Cette tendance n’épargne pas non plus les compagnies low-cost. Ryanair a prévenu qu’en cas de tension prolongée sur l’approvisionnement en kérosène, elle pourrait réduire jusqu’à 10 % de ses vols entre mai et juillet 2026. Certaines compagnies, comme Vietnam Airlines, ont déjà suspendu des vols intérieurs, tandis que d’autres, telles qu’AirAsia, Air China ou China Southern, ont augmenté leurs tarifs de jusqu’à 40 % sur certains trajets.
Une situation qui s’étend à l’échelle mondiale
Les difficultés ne concernent pas uniquement les États-Unis. L’IATA a alerté sur la nécessité d’un « plan bien coordonné » pour faire face à une éventuelle pénurie de kérosène. Si le pays nord-américain était jusqu’alors relativement protégé, la situation se tend désormais en Europe et en Asie. Pour les voyageurs, la période estivale s’annonce donc plus coûteuse, alors que les annulations de vols se multiplient déjà. Ryanair menace même de supprimer jusqu’à 10 % de ses rotations si la situation ne s’améliore pas.

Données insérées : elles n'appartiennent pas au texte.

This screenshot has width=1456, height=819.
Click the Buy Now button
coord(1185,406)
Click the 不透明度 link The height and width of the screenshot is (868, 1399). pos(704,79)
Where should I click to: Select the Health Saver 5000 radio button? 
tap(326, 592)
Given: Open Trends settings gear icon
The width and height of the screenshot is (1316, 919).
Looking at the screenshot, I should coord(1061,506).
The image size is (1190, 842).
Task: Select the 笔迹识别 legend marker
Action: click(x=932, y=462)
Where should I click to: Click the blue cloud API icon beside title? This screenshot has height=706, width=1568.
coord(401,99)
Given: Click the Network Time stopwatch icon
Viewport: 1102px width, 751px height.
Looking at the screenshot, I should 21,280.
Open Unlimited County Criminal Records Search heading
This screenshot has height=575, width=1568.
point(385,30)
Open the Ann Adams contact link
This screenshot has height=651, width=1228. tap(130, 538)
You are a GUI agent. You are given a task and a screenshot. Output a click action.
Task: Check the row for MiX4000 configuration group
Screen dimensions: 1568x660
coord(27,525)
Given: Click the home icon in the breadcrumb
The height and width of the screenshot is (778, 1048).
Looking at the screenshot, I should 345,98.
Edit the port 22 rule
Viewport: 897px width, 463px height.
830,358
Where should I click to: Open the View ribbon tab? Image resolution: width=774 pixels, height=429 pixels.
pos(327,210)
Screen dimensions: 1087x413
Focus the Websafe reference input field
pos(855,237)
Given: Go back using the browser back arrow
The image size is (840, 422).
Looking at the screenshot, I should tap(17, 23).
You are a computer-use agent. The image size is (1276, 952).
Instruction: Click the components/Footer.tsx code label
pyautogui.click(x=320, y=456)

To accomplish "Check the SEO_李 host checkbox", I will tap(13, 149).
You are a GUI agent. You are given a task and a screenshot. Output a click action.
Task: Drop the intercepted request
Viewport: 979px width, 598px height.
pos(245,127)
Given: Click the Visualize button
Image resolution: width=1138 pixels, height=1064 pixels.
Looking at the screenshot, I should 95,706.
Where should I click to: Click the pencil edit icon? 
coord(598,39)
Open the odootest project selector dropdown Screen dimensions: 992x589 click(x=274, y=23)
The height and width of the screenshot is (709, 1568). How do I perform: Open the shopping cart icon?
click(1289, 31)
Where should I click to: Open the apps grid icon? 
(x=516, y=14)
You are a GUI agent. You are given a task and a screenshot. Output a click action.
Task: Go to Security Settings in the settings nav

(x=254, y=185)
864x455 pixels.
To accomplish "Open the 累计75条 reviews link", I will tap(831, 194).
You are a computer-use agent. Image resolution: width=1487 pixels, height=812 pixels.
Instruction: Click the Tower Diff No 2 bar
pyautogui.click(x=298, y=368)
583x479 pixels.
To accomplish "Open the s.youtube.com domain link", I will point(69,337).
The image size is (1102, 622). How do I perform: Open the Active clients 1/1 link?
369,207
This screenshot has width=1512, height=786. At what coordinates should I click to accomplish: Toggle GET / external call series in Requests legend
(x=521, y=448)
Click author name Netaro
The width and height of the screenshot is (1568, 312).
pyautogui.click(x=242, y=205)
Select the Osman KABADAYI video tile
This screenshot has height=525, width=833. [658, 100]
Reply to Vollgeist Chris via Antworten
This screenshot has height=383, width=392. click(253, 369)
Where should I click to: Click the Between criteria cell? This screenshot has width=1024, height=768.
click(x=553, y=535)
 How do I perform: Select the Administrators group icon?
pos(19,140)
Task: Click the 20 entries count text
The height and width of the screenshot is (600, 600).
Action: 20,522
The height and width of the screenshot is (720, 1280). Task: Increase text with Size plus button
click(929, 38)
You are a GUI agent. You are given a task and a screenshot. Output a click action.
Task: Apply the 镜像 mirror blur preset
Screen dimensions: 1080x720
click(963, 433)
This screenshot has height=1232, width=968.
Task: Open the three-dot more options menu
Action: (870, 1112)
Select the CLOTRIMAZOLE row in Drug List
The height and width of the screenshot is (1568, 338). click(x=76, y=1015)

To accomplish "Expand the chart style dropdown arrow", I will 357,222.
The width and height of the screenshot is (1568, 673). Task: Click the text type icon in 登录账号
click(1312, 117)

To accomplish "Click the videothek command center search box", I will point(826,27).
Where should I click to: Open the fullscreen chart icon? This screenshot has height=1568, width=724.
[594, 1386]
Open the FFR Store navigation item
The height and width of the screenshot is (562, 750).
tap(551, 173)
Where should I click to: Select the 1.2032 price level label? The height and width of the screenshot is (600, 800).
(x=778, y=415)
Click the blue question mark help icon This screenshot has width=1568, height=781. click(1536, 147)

Cette hausse des tarifs s’inscrit dans un contexte plus large de pression sur les coûts du transport aérien. En France, par exemple, le PDG de Corsair, Pascal de Izaguirre, avait déjà mis en garde contre une « généralisation des hausses des prix des billets », qualifiant cette augmentation d’« inévitable ». Une analyse partagée par plusieurs acteurs du secteur, qui anticipent une inflation durable des prix du voyage en avion.
« Le prix du kérosène va rester élevé plus longtemps que prévu. »
— Scott Kirby, directeur exécutif de United Airlines
Pour les passagers, la prudence s’impose. Les réservations effectuées à l’avance pourraient permettre de limiter l’impact de ces hausses, mais les annulations de vols restent une menace tangible. Les compagnies, contraintes de réduire leurs coûts, pourraient continuer à ajuster leurs programmes en fonction de l’évolution de la situation géopolitique et économique.
Le kérosène représente entre 25 % et 30 % des coûts d’exploitation d’une compagnie aérienne. Quand son prix augmente, les opérateurs répercutent cette hausse sur les tarifs pour préserver leurs marges. Avec la guerre au Moyen-Orient, les approvisionnements sont perturbés et les prix restent élevés, ce qui pousse les compagnies à augmenter leurs billets.
Plusieurs compagnies ont déjà pris des mesures : United Airlines (15 % à 20 %), Air France (+50 €), Transavia (+10 € en moyenne), Ryanair (risque de suppression de 10 % des vols), AirAsia, Air China et China Southern (jusqu’à 40 % sur certains trajets).